Despite beginnings as a none-too-subtle beard, Batwoman displayed a range of subversion all her own, echoing fledgling feminism in the pages of boys’ adventure fantasies. Batwoman was portrayed as an equal to Batman, at least as much as possible for the time period. Best remembered for a bright yellow and red costume, her range of bat-gadgets based on popular women’s accessories, complete with a utility purse to store them, Batwoman nevertheless foiled numerous crimes all on her own, often before Batman could arrive to aid. Sadly Batwoman’s appeal wasn’t lasting and she eventually faded to obscurity, celebrated by only the most hard-core of minutiae-dwelling fandom. No one ever expected a comeback.

Information about a new lesbian version leaked to the New York Times kicked off a typhoon of articles. “The New York Times ran with this article and used this exceptionally loaded phrase to describe Kate [Batwoman] as a buxom lipstick lesbian,” says Batwoman writer Greg Rucka. “Within 24 hours that line, which was penned by the reporter, ended up as a quote coming out of [DC editor-in-chief] Dan Didio’s mouth.

“Eight months later Dan turned to me and said, ‘I didn’t know what a lipstick lesbian was!’ And yet people were blaming him for saying it. And you know the plan had not been initially to do anything with Batwoman yet, but then all the media stuff hit and it was like, ‘Okay, how are we going to get her in?’”

From the beginning Batwoman was planned as queer. “With Kate,” says Rucka, “that was an administrative decision from on high, there was a choice made: You know, the time has come. We’re gonna take arguably the most recognizable symbol that we have — that’s the bat — and we’re going to associate it with a character that from the start is going to be known as gay. It’s not going to be an after-school special story, we’re not going to do a pull back the curtain and duh-duh-duh, it’s from the word go. What we want is a new member of the bat family: We want this character to be female, viable and strong and among all those things she is also gay. And that is part of the character-making, right, as opposed to an evolving self-discovery story.”



Fan expectations for the new character have been near boiling, but her appearances have been kept brief and few, building the demand to see Batwoman in a story all her own. “The fact of the matter is, the cat went not only out of the bag, it went up on the roof and started yowling before there was even a plan. The Times ran the piece before the series had been approved, there weren’t even scripts.” Rucka and DC were now faced with the challenge of making a Batwoman live up to the hype, both positive and negative.
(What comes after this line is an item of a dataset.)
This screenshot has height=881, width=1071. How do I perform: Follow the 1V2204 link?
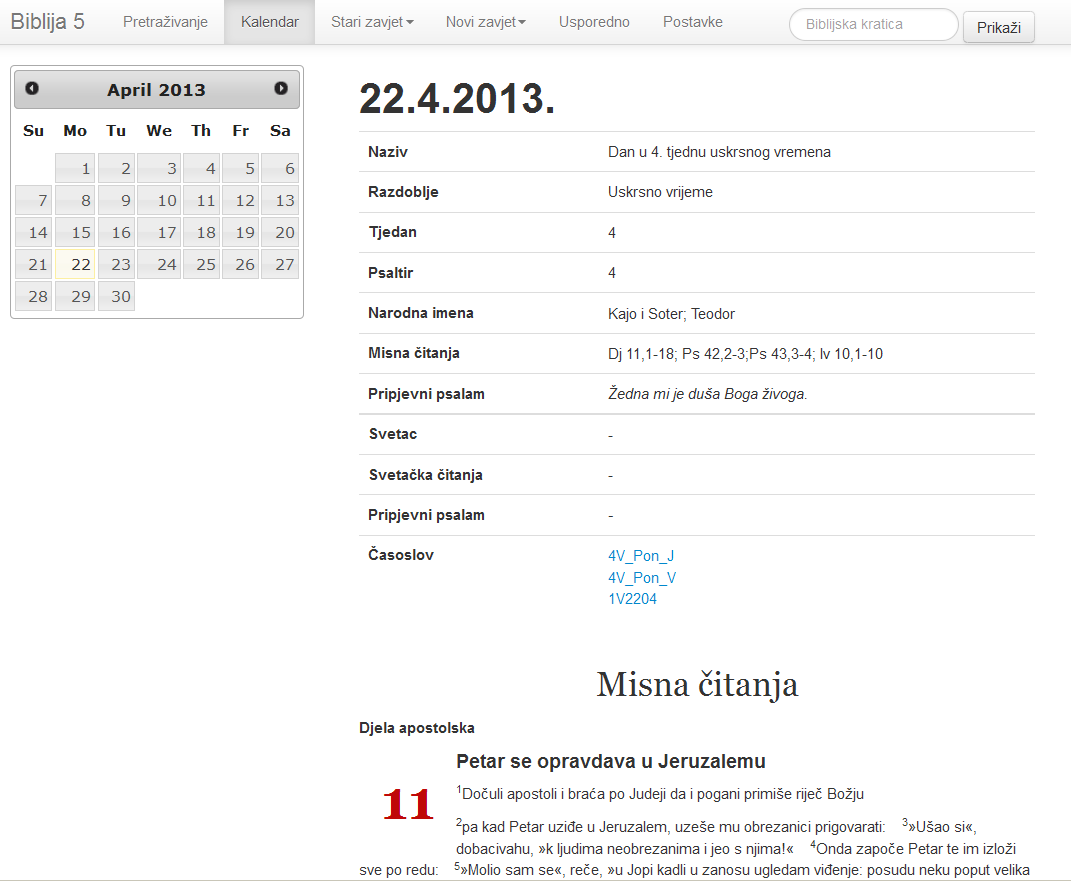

What makes the new-and-improved Kate Kane an equal to Batman — not as another Batgirl but as a Batwoman? “For lack of a better phrase she’s looking for a way to serve and has been denied it elsewhere,” says Rucka. “One of the things that becomes clear in the run, one of the differentiators that JH Williams III [who’s the artist on the book] and I really want with Kate, is that she couldn’t be Batman with breasts, she had to be a different take on the character.

“Batman is a demon, he’s a gargoyle. And I wanted Kate to be more seductive and consequently I would think more likely to take people by surprise. Batman’s agenda is a fear agenda, where his main tool is ‘Boo!’ They turn around and there’s a guy and he looks like a giant fucking bat.

“Their reaction to Kate is, yes, surprise and alarm, fear. But the way I see it is she’s more like a succubus when she wants information. She will coax it out of you, tease it out of you.... It doesn’t make her any less viable or frankly any less dangerous than Batman. In fact if you go back and look at the fight scenes that have been released, every time I have written her in a fight, I have tried to make her even more brutally efficient than Batman. Batman tends to punch people in jaws, Kate breaks elbows, she goes for joints, she takes you down really quick. When she throws that switch she doesn’t mess around.

“The big quote that came out of the New York [comics convention] was, ‘Yes, she’s a lesbian; she’s also a redhead,’” says Rucka, “and I kind of feel that way about it. I don’t mean to diminish the queer experience, especially in America, anymore than I’d want to deny the African-American experience. I don’t want to sugarcoat anything. So I guess the baseline for me is that you always want to be true to the characters, to the person — and people are different.”

Batwoman is the highest profile queer character in mainstream, genre fiction ever. As a lesbian, she’s possibly an easier sell to the still mainly straight, white, male comic readers. “If I have to PT Barnum you a bit to get you into the tent then it might be worth it. But then the flip side is if somebody is going to open up these pages hoping for some hot girl-on-girl action then they will be sorely disappointed.”



Batwoman’s run in DC’s flagship title Detective Comics begins Wed, Jun 10 with issue 854.